> [WHAT YOU NEED TO DO]
A - Transcribe the passage from the email reply about translation exports, starting with "Jono, thanks for" and going on through "a new branch?".
B - Answer these questions using the email reply about translation exports:
(i) What were the bzr folks' assurances about creating an empty branch?
(ii) Which bug does the writer say also had this discussion?
(iii) What bug number is given for "Configure a series branch" appearing to do nothing?
C - Render this sentence from the email reply about translation exports in Spanish: "We did ask the bzr folks and were assured that creating an empty branch would not be the right thing to do."

> [PASSAGE SHOWN]
_ _ _ _ _

On 2010-04-20 18:05, Jonathan Lange wrote:

Jono, thanks for showing us more of the breadth of this problem beyond my own very limited research.

People not familiar with distributed version control fail to
figure out how to start a branch.  Project owners set up translations
exports to nonexistent branches.
I am familiar with DVCS and I think I'd be tripped up by this one. Why
doesn't the translations exporter create a new branch?
Because there are choices to be made that we probably don't fully 
understand ourselves.  Does the user have the right branch sitting 
around somewhere that we don't know about?  What if they push it just as 
we try to create it?  What if they want to use the branch for merging 
with their development branch?  What if that's not the one selected in 
Launchpad for whatever reason (e.g. because that's a mirror of a bzr 
branch hosted elsewhere)?  Do they have any restrictions on versions and 
formats, e.g. because they are running stable OSs for a long time?
We did ask the bzr folks and were assured that creating an empty branch 
would not be the right thing to do.  The suggestion was not to offer 
unpushed branches for selection, but on reflection I think that would 
just be moving the hamster around under the carpet.  Why your branch 
doesn't show up in the selector would be highly nonobvious.
I now see this also came up in the discussion for bug 368312, which you 
pointed to.

  "Configure a series branch" on a product
series can appear to do nothing, with no next steps becoming obvious (bug
567065).
Looking at the bug, I think that's a different problem too.
Definitely.  See the "without absolving" clause.  The point is that it 
is related, and a fix for 567065 would benefit further from the other 
changes.

_ _ _ _ _

Target pointing data:
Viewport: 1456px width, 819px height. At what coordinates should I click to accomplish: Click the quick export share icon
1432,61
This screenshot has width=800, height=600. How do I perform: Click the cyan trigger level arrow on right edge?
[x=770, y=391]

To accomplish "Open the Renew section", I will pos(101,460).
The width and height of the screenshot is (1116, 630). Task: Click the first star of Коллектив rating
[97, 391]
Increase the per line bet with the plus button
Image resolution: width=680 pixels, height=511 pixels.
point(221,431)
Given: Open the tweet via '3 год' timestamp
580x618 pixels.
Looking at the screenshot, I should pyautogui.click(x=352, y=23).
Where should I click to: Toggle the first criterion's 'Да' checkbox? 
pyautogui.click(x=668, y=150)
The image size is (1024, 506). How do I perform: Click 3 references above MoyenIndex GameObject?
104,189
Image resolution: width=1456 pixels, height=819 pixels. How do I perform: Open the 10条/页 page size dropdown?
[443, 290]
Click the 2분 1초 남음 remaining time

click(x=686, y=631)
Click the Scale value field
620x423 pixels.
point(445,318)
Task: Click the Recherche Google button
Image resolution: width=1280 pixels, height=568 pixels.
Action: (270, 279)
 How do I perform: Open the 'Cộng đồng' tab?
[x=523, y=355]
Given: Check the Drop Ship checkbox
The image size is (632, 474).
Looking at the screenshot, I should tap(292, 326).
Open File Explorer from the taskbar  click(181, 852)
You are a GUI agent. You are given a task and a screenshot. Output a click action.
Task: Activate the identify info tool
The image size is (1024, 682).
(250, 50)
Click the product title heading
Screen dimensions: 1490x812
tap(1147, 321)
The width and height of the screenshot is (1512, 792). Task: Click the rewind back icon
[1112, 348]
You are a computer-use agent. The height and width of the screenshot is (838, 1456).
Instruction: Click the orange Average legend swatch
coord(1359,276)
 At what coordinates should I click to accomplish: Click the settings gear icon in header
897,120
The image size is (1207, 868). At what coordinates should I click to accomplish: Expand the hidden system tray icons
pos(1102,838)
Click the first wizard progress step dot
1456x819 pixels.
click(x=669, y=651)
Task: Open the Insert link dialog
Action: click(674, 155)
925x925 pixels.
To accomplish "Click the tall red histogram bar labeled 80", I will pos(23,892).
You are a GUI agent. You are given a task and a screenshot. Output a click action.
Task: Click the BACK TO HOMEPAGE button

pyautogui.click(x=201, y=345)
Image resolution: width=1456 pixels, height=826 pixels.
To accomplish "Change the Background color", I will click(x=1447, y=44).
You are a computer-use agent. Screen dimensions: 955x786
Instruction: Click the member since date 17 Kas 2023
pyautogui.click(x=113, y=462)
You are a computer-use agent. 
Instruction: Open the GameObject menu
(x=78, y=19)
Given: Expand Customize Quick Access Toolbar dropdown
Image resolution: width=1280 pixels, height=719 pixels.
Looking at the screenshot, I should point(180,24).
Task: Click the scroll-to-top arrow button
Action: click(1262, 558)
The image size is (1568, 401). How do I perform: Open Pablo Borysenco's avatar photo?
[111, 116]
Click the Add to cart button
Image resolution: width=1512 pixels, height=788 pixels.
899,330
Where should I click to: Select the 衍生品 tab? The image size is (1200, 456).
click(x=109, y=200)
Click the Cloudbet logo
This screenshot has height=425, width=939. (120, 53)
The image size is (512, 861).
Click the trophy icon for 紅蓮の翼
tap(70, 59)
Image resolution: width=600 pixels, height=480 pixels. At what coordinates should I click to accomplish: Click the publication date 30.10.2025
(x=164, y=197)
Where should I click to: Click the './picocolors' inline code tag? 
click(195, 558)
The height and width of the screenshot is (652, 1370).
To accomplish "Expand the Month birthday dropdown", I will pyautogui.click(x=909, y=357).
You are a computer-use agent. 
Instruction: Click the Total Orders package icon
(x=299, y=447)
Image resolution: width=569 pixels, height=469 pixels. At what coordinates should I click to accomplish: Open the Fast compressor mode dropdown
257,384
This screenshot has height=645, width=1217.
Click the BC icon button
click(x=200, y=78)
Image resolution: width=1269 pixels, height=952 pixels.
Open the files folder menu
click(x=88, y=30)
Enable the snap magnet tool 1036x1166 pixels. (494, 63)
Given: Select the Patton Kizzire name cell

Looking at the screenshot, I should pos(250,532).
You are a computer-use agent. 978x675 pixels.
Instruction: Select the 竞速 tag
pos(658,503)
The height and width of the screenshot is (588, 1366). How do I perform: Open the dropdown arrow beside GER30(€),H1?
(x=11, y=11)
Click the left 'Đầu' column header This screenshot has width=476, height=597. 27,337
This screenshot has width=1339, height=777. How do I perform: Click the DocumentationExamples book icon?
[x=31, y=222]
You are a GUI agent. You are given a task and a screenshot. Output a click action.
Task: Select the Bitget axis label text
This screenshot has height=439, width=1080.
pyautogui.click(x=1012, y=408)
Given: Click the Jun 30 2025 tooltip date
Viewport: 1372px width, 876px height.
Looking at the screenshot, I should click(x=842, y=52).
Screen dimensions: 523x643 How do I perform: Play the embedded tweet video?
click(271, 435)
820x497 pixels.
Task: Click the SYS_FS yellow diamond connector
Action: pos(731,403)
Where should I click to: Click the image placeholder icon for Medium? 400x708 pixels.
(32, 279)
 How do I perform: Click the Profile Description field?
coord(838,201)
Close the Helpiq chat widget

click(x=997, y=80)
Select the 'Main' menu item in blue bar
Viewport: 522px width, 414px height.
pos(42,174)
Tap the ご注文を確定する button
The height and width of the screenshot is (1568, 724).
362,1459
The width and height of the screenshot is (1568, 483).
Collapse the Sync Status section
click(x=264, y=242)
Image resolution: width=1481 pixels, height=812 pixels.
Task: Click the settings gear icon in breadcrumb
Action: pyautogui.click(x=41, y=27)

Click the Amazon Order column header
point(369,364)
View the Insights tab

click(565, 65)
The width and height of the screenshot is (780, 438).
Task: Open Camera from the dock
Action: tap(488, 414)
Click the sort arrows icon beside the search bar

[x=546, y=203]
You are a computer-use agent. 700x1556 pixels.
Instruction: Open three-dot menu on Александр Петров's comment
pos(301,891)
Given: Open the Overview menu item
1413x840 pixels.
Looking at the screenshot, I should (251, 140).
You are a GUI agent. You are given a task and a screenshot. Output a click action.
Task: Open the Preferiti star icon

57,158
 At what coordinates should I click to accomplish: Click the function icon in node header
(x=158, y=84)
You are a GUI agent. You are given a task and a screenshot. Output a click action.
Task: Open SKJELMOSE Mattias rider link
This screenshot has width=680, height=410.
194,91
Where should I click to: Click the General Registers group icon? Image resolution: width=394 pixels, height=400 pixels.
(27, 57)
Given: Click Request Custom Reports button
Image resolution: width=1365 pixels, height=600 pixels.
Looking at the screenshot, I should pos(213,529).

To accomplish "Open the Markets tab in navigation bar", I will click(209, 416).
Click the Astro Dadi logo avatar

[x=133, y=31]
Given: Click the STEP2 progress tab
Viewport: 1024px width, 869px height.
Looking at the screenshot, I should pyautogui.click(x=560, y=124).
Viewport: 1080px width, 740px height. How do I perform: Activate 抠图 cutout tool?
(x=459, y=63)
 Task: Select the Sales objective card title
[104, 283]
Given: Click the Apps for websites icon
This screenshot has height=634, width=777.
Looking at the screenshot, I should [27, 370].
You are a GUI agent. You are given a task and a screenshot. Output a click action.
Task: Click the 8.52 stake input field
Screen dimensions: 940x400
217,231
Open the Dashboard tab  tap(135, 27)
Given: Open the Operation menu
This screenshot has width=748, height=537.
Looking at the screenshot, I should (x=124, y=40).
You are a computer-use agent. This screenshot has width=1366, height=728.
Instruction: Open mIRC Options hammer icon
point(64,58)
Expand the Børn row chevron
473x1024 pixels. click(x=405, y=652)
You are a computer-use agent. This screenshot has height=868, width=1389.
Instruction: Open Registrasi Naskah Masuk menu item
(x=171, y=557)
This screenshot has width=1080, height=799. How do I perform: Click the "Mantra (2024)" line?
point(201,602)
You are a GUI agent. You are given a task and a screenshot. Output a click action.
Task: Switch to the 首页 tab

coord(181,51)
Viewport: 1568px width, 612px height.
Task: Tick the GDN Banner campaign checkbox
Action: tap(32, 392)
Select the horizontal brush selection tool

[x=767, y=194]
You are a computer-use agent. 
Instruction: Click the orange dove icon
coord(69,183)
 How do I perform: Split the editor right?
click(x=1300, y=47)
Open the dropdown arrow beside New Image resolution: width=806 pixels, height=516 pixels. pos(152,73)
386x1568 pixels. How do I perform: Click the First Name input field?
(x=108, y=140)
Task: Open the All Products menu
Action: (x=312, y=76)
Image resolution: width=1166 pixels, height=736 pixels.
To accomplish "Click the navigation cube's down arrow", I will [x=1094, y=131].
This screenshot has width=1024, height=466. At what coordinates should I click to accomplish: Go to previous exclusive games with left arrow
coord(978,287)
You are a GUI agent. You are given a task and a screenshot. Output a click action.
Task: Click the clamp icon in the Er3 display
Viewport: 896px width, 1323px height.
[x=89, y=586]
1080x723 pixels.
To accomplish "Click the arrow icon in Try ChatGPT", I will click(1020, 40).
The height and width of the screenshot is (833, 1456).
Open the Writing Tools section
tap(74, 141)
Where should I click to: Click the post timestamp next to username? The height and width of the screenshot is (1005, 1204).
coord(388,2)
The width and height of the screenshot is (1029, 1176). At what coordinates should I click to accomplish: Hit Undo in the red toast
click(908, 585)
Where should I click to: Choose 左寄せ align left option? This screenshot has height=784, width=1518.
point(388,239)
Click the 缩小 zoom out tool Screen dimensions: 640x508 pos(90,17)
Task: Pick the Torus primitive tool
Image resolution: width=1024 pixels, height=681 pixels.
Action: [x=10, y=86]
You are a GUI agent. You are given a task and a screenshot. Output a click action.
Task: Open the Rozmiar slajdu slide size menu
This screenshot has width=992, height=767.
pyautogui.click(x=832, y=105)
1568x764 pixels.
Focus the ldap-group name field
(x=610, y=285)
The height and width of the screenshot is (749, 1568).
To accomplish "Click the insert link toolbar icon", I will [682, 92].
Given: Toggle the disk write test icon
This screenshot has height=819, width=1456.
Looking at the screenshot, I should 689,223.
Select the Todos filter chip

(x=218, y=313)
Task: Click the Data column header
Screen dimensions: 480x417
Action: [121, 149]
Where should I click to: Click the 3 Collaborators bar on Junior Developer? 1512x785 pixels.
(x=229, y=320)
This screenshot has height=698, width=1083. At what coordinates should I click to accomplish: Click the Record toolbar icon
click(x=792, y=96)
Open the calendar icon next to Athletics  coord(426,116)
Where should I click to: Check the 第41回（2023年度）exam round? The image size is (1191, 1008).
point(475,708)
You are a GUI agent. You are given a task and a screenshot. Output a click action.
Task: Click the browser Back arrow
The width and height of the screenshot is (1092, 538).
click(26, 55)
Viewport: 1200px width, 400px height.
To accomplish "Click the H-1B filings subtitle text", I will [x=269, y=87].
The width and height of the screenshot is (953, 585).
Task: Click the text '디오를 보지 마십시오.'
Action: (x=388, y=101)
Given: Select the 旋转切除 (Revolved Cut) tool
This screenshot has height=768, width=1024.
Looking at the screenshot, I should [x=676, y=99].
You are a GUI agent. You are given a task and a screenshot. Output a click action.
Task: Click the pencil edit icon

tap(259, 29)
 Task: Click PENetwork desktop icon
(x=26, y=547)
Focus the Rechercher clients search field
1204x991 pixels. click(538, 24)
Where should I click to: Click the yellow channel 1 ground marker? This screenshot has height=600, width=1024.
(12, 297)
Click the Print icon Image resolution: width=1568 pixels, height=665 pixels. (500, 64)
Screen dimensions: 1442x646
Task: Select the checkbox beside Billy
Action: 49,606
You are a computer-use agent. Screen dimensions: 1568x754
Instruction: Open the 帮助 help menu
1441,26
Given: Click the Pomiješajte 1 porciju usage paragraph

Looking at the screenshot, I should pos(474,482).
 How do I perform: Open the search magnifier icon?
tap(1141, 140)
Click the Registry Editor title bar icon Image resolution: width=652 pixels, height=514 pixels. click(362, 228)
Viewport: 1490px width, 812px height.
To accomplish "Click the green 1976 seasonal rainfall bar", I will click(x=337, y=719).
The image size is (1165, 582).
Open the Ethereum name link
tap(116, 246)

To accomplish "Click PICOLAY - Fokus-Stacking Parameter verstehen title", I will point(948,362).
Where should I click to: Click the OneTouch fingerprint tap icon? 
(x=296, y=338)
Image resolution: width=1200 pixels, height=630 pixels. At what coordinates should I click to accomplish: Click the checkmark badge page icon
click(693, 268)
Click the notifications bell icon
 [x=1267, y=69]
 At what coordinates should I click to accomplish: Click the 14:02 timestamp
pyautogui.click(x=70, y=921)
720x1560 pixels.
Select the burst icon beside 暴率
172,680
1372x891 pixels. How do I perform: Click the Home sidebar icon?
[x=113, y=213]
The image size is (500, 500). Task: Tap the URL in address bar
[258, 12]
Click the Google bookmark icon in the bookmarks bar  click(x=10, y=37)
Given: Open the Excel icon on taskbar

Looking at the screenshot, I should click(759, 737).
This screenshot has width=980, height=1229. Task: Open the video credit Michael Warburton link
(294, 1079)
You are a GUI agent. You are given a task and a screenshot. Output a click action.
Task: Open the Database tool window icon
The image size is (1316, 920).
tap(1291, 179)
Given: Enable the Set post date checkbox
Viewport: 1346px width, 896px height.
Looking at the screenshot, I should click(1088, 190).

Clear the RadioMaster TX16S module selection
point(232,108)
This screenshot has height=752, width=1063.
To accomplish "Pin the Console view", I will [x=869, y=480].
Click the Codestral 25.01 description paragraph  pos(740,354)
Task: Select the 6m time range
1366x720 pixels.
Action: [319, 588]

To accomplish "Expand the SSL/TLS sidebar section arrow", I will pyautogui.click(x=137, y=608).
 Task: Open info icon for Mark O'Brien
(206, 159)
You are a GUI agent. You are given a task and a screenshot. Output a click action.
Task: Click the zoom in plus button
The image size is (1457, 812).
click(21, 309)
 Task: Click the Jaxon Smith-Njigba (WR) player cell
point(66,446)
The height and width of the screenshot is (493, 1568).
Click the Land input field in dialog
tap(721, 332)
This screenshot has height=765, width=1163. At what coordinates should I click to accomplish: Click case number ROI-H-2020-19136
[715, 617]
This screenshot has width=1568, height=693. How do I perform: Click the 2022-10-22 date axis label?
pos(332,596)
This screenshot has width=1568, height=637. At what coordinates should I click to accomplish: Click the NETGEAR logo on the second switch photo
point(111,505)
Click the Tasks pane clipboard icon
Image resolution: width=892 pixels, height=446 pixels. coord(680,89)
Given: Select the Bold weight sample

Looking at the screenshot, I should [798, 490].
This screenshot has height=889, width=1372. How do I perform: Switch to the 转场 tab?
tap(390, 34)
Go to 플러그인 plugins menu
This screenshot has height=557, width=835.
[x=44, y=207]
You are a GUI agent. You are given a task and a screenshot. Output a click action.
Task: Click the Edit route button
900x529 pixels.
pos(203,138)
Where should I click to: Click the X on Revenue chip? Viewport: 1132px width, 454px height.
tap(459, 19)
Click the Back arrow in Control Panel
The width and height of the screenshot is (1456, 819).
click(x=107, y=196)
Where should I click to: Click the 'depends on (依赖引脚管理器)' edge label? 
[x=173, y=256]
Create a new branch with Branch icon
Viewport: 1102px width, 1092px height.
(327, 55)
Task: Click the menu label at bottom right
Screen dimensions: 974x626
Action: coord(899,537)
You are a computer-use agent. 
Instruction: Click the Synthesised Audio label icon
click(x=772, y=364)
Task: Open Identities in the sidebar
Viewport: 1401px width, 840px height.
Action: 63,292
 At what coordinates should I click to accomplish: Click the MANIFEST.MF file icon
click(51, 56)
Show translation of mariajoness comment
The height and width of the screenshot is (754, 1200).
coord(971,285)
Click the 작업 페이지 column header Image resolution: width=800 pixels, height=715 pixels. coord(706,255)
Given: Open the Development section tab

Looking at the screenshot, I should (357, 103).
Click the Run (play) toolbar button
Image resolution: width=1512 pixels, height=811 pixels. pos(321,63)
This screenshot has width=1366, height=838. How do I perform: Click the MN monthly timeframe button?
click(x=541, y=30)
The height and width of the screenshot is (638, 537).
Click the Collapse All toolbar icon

_ _ _ _ _

> [REPLIES]
A -
Jono, thanks for showing us more of the breadth of this problem beyond my own very limited research.

People not familiar with distributed version control fail to
figure out how to start a branch.  Project owners set up translations
exports to nonexistent branches.
I am familiar with DVCS and I think I'd be tripped up by this one. Why
doesn't the translations exporter create a new branch?

B -
(i) They assured that creating an empty branch would not be the right thing to do.
(ii) Bug 368312.
(iii) Bug 567065.

C - Sí les preguntamos a los de bzr y nos aseguraron que crear una rama vacía no sería lo correcto.